No momento do diagnóstico, o paciente apresentava SCORAD de 79. Fez uso prévio de ciclosporina 250 mg/dia por oito meses, tendo sido o tratamento suspenso por alterações da função renal expressas em níveis progressivamente elevados de ureia e creatinina. Fez uso de metotrexato (17,5 mg/semana), com pouca melhora do quadro e exacerbações constantes, motivos pelos quais se iniciou tratamento concomitante* com dupilumabe em outubro de 2020.

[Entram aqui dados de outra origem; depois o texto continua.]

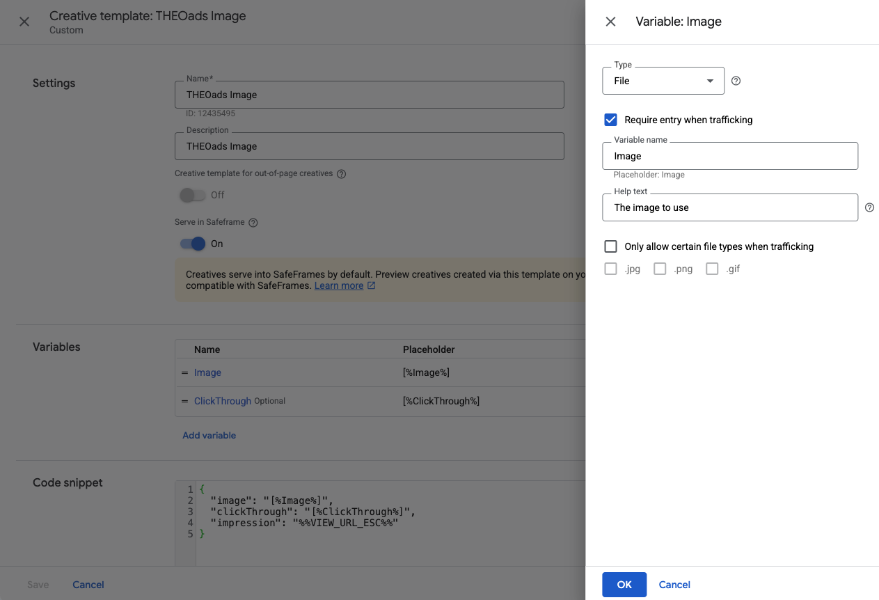Turn off the Serve in Safeframe toggle
879x600 pixels.
(x=192, y=244)
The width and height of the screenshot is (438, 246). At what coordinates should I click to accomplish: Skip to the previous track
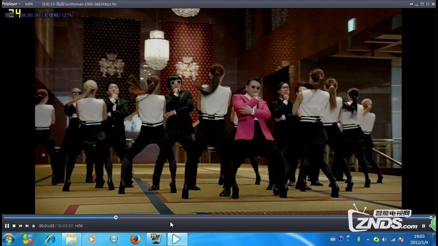tap(20, 226)
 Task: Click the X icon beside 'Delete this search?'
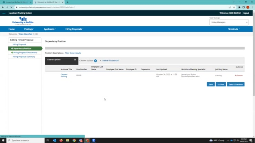(101, 61)
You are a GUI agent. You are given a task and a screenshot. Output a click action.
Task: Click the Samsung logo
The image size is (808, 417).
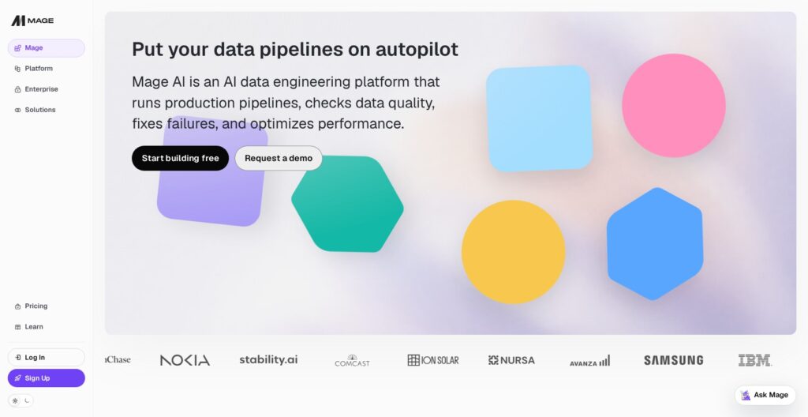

Uma semana após a dose de indução com o imunobiológico, o paciente apresentou tosse, febre (Taxilar >38,9º), dispneia e mialgia e evoluiu, após quatro dias, com piora do quadro respiratório, sendo encaminhado para internação hospitalar. No momento da internação, o paciente se encontrava taquipneico e com SatO2 de 85%. Devido ao quadro apresentado, optamos pela suspensão do metotrexato e pela manutenção do dupilumabe. O diagnóstico foi confirmado por RT-PCR de swab nasofaríngeo: SARS-CoV-2. Iniciou-se tratamento com O2 inalatório em máscara com reservatório para melhora da saturação, além da prescrição de ceftriaxona, clexane e metilprednisolona. O paciente evoluiu com melhora progressiva dos sintomas e recebeu alta hospitalar após duas semanas.

Discussão


Relatamos o caso de portador de DA grave que evoluiu com infecção grave de COVID-19, porém teve evolução favorável, com rápida recuperação. A atopia não parece ser um fator de risco de casos graves de COVID-19, pois o vírus SARS-CoV-2 usa como receptor celular a enzima conversora de angiotensina-2 (ACE2), cuja expressão é mais baixa naqueles que apresentam altos níveis de sensibilização alérgica e asma relacionada à atopia.9

A IL-13, citocina prevalente nos quadros de perfil Th2, reduz a expressão de ACE2 no epitélio nasal e brônquico in vitro, o que pode contribuir para a menor penetração viral e a redução da gravidade da doença.9

Ferrucci et al.10 relataram os casos de dois pacientes com DA grave e COVID-19 em tratamento com dupilumabe. O tratamento foi mantido, e nenhum deles apresentou complicações nem anormalidades no curso da doença.10 Os autores sugerem que o dupilumabe pode ser uma terapia segura e efetiva para os pacientes com DA grave nos casos de infecção pelo vírus SARS-CoV-2.10 Não é uma decisão óbvia para nenhum médico a manutenção de medicações com potencial imunomodulador durante o curso de infecções graves. O bom senso deve sempre definir a relação
médico-paciente, principalmente quando tratamos de doenças crônicas e incapacitantes como a DA em situações disruptivas como a pandemia de COVID-19.